DOING THE RIGHT THING BY TOYOTA All three networks gave maximum publicity last Tuesday to the panicked calls to 911 by James Sikes at the wheel of his Toyota Prius on I-8 in San Diego. No one was harmed in the incident--apart from Toyota's already battered image for safety--yet NBC's Miguel Almaguer, CBS' Ben Tracy and ABC's David Muir all treated the apparent runaway as a drama of national importance.
So it was the ethical thing to do, in fairness to Toyota, to treat the possible debunking of Sikes' account of a jammed accelerator with equal prominence, even though the details of the story turned out to be trivial. No one--not Toyota, not federal investigators, no reporter--flat out accused Sikes of perpetrating a hoax. Here is what they did say: "raising serious doubts"--CBS' Dean Reynolds…"driver error means hitting the gas instead of the brake"--NBC's Tom Costello…"significant inconsistencies"--ABC's Muir.
It is hard to avoid the conclusion that the entire Toyota accelerator problem has been overcovered from the start. It is not as if American roads are a scene of unprecedented carnage. On the contrary, just last Thursday, CBS' Reynolds and ABC's David Wright both reported that highway fatalities are declining at a 9% annual rate with total deaths lower than at any time since the mid 1950s.
BLOW WINDS The clean-up from the storm that battered New York and New England over the weekend was really a regional story not a national one. NBC's Mike Taibbi and CBS' Manuel Gallegus showed us that uprooted trees and downed powerlines in Gotham's Connecticut suburbs; ABC's Sharyn Alfonsi filed from flooded New Jersey. Falling trees killed as many as nine people. The ground had become saturated by melted snow from previous storms so tree roots could not hold in this storm's gales. The storm was so big that NBC brought in Steve Lyons from its sibling Weather Channel to explain the meteorology.
GRANT’S GOLDEN LOOPHOLE NBC kicked off a week of Fleecing of America features by sending Lisa Myers to the Twin Creeks Mine in Elko to teach us a history lesson. Why do mines on federal lands not pay a penny in royalties for gold and silver even though they are owed for coal and oil? The loophole was written into the mining law under Ulysses S Grant in 1872. How come that law has never been amended? "Credited with stopping reform in recent years, the Senate's top Democrat, Harry Reid of Nevada." What state is Elko in? Need you ask?
INCONSEQUENTIAL PIGEONS For CBS' closer it seemed that Steve Hartman was gearing up for a fun feature on roller pigeons: "Once they are airborne they roll like gymnasts in the Cirque du Poleil," he punned. Just as we were watching the flock of rollers cavorting outside the Watts Tower in South Central Los Angeles, Hartman's Assignment America pulled the plug.

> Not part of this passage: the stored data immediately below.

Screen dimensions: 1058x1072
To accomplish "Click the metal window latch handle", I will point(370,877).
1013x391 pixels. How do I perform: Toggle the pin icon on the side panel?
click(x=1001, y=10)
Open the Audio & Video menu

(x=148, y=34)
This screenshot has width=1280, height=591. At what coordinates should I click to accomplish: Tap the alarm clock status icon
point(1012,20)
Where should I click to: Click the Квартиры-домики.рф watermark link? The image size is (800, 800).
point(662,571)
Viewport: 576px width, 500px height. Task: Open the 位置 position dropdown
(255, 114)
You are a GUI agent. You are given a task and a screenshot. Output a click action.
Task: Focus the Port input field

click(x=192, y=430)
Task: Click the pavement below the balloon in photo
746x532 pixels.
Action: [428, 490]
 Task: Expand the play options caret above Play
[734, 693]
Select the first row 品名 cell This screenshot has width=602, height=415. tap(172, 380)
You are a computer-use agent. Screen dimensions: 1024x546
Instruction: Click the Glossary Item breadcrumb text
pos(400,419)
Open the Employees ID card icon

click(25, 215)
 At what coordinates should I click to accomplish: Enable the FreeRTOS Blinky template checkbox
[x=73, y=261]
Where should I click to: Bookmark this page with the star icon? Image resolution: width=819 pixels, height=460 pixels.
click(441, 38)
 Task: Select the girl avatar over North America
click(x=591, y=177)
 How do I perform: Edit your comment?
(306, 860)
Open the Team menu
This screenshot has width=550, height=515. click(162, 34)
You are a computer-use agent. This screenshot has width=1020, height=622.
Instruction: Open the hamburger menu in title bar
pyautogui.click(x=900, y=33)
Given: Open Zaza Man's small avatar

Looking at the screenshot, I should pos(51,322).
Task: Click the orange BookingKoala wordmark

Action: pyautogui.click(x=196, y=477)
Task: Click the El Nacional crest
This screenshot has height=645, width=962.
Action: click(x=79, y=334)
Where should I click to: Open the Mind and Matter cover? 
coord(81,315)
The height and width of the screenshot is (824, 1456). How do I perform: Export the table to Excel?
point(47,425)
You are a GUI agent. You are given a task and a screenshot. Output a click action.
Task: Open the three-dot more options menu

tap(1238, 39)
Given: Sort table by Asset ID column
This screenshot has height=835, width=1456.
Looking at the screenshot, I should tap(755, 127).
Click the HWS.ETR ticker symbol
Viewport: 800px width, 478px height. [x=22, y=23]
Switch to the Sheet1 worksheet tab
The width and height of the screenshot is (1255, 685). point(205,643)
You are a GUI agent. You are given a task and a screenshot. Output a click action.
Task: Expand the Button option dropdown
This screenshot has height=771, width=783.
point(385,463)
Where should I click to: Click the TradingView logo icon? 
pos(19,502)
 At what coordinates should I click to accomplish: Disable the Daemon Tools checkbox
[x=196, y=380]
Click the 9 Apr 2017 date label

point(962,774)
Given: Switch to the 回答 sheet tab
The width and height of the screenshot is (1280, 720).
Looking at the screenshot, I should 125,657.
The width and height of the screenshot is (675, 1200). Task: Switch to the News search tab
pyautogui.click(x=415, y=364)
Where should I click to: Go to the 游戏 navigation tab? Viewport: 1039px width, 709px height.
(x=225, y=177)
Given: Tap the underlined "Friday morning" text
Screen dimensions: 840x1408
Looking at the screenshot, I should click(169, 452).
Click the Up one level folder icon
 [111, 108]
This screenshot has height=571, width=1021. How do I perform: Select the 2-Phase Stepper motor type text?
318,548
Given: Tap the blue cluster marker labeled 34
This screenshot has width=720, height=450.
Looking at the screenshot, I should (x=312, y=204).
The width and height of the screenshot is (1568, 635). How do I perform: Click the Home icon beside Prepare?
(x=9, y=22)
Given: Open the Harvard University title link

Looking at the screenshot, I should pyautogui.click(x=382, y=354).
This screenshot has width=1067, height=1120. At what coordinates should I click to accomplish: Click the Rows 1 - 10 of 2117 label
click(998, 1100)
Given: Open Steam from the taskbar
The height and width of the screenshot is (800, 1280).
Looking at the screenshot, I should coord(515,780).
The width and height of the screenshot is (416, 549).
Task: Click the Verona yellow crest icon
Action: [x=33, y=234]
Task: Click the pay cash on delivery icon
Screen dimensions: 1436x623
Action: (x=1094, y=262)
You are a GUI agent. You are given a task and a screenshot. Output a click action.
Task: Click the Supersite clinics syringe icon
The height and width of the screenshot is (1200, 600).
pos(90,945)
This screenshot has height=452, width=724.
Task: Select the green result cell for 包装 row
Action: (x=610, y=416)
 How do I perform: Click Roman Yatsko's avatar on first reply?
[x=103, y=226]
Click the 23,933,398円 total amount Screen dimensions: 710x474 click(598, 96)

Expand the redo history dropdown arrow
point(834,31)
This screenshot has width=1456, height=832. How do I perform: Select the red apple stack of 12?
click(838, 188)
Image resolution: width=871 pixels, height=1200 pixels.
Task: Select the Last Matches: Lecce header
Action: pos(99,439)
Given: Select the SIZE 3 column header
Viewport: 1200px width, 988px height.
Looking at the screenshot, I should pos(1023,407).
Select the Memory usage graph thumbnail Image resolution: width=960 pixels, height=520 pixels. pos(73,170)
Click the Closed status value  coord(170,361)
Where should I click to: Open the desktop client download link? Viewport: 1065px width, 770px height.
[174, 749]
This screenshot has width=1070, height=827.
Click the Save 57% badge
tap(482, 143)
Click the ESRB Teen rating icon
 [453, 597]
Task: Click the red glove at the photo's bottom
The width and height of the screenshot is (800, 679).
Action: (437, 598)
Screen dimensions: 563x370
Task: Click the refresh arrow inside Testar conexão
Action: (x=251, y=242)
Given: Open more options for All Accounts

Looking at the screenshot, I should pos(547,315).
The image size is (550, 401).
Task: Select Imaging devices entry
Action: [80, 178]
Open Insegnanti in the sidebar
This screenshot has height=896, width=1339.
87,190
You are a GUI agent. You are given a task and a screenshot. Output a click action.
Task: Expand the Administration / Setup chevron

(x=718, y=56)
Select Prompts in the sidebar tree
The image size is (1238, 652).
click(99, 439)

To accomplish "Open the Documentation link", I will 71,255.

Teaching neighborhood youth to raise rollers is Bobby Wilson's gang prevention program, Hartman explained. "Of course, what he does not realize is that the birds are inconsequential. It could be snakes or stamps and the kids would still respond to the real catalyst for change here…a human being who has been there and cares."
Fine, fine, fine. Now tell us about roller pigeons.